━━━ TRECHO FORNECIDO ━━━

Para tratar esse assunto, recorremos à metodologia semiótica extraída, em parte, da Teoria Geral dos Signos de Charles Sanders Peirce (1845-1914), filósofo norte-americano iniciador dos estudos da semiótica, contemporâneo e conterrâneo de Walter Dill Scott ( autor de Theory of Advertising, 1903), Ernest Cals Kins e Ralph Holden (autores de Modern Advertising, 1905), primeiros estudiosos que se dedicaram a tratar a publicidade como saber cultural nas universidades americanas do início do século XX. Embora a publicidade não tenha sido abordada especificamente por Peirce, o desenvolvimento de suas teorias sobre os mecanismos da percepção e da produção sígnica possuem elementos capazes de balizar um tratamento análogo a qualquer modalidade de produção cultural da modernidade.



Utilizamo-nos, também, de algumas das originais idéias desenvolvidas por Yuri Lotman, semioticista eslavo fundador da escola de Tartu, sobre o conceito de "texto" e sua aplicação aos estudos da cultura. Umberto Eco, W. Mitchell, dentre outros, comparecem nesse breve estudo para tornar mais densas as relações entre percepção e realidade, bem como para nos apoiar na proposta de reformulação dos conceitos de "discurso", "identidade" e "imagem", no âmbito dos fundamentos teóricos da publicidade.



Discurso, Identidade e Imagem



Se perguntarmos a uma pessoa de cultura mediana sobre o significado desses três termos, haveria grande possibilidade de sua resposta girar em torno de algo assim:



"Discurso é aquilo que se diz a um público relativamente numeroso, algo que se fala sobre algum assunto, palavreado vão ou tedioso, etc..."

"Identidade é o conjunto de características próprias e exclusivas de uma pessoa ou de alguma organização";

"Imagem é a representação de uma pessoa, geralmente famosa, ou de um objeto, de forma artística ou não.” ·



Nosso fictício entrevistado está rigorosamente abonado pelo mais famoso dos dicionários da Língua Portuguesa. Entretanto, nenhum desses conceitos, da forma como dicionarizado, contribui para que possamos entender algumas expressões muito utilizadas no meio publicitário tais como "discurso institucional", "identidade visual" ou "imagem corporativa, de produto ou de serviços".



Com o propósito de resolver alguns problemas instaurados na comunicação publicitária, ampliamos o espectro desses conceitos; a partir daí, propomos soluções para situações que, nesse meio, normalmente são resolvidas com base na criatividade e em insights de oportunidade.





1) O Discurso e o Texto



Todas as linguagens - escrita, a falada, a linguagem das artes, da fotografia, do cinema, da televisão, dos gestos, do layout, da arquitetura, da publicidade - organizam-se em códigos próprios e diferenciados, afirmando-se como meios de expressão singulares e idênticos a si mesmos. As línguas "naturais", tidas como primeiras manifestações expressivas do homem, forneceram, segundo os estruturalistas europeus, a matriz para que outras linguagens se organizassem, até mesmo modificando modelos primários em sua essência. A linguagem do cinema, por exemplo, dispõe códigos visuais e sonoros (planos, narrativa, sonoplastia) numa gramática peculiar que a diferenciam até mesmo da linguagem de um outro meio de comunicação audiovisual bastante próximo como a televisão.

━━━ ITENS EXTRAÍDOS ━━━

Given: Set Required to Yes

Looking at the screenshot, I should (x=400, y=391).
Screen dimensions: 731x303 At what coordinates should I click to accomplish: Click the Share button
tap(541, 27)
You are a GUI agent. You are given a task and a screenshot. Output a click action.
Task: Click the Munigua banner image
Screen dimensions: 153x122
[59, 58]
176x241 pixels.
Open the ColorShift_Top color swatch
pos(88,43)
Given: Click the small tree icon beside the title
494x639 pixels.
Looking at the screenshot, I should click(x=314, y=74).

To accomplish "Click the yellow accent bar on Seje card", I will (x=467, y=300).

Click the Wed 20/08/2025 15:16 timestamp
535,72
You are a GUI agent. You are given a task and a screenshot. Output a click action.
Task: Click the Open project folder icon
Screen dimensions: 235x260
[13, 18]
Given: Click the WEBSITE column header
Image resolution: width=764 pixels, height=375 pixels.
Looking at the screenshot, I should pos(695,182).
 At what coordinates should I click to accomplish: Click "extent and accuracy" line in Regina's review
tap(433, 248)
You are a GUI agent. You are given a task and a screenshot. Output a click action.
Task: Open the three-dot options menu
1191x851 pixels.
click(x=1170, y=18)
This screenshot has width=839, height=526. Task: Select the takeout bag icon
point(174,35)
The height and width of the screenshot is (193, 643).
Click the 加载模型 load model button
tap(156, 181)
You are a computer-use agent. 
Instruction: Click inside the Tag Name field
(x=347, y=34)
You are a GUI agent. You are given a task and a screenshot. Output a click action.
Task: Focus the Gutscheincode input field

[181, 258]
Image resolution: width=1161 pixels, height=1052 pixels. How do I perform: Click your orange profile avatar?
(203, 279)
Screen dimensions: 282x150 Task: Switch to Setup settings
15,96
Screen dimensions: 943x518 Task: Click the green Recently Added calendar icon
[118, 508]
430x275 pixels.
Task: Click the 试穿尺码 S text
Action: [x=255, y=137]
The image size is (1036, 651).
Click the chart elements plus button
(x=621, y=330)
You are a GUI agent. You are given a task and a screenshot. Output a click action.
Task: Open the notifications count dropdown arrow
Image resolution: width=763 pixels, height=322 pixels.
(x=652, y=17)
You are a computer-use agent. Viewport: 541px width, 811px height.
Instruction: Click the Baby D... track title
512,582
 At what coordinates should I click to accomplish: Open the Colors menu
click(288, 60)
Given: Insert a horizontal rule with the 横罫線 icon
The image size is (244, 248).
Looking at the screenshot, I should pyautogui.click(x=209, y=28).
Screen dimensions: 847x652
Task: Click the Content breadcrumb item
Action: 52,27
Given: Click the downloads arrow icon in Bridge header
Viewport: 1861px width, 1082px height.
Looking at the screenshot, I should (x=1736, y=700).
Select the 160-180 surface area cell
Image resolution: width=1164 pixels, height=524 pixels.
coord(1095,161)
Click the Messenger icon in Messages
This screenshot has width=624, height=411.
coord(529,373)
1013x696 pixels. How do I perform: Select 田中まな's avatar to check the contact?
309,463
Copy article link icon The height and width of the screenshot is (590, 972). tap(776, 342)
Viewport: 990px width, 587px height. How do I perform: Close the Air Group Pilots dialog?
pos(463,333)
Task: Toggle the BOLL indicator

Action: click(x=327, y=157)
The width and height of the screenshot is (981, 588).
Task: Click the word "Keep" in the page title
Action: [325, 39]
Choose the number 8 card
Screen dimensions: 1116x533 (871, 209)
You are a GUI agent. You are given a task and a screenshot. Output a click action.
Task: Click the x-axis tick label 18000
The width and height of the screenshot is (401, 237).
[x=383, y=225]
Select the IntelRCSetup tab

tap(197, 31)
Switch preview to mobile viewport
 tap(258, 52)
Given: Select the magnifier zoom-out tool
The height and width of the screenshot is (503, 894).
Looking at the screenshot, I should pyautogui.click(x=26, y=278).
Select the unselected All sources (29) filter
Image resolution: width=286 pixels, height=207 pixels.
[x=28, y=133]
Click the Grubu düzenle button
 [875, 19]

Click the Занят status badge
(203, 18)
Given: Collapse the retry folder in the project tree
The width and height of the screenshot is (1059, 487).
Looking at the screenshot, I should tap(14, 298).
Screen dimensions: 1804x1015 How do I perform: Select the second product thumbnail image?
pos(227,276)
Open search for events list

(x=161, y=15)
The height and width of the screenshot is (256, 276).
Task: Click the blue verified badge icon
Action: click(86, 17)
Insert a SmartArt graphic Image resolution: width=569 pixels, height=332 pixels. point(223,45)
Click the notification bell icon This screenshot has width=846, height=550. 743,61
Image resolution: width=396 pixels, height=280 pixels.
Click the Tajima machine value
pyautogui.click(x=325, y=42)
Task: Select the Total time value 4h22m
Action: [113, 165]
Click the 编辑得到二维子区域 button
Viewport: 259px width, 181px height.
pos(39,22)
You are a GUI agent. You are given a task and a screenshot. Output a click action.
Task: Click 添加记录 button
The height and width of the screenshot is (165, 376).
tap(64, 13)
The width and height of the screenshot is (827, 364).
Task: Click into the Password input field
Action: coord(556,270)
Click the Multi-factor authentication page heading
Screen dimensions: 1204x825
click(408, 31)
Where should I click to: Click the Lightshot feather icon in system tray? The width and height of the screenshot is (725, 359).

━━━

_PEDIDO POR ESCRITO:_
Imprima, sem mudar nada, a parte do trecho sobre semiótica e publicidade que vai de "Para tratar esse" até "cultural da modernidade.". Os itens não têm nenhuma relação com o trecho.

_RESULTADO DO EXERCÍCIO:_
Para tratar esse assunto, recorremos à metodologia semiótica extraída, em parte, da Teoria Geral dos Signos de Charles Sanders Peirce (1845-1914), filósofo norte-americano iniciador dos estudos da semiótica, contemporâneo e conterrâneo de Walter Dill Scott ( autor de Theory of Advertising, 1903), Ernest Cals Kins e Ralph Holden (autores de Modern Advertising, 1905), primeiros estudiosos que se dedicaram a tratar a publicidade como saber cultural nas universidades americanas do início do século XX. Embora a publicidade não tenha sido abordada especificamente por Peirce, o desenvolvimento de suas teorias sobre os mecanismos da percepção e da produção sígnica possuem elementos capazes de balizar um tratamento análogo a qualquer modalidade de produção cultural da modernidade.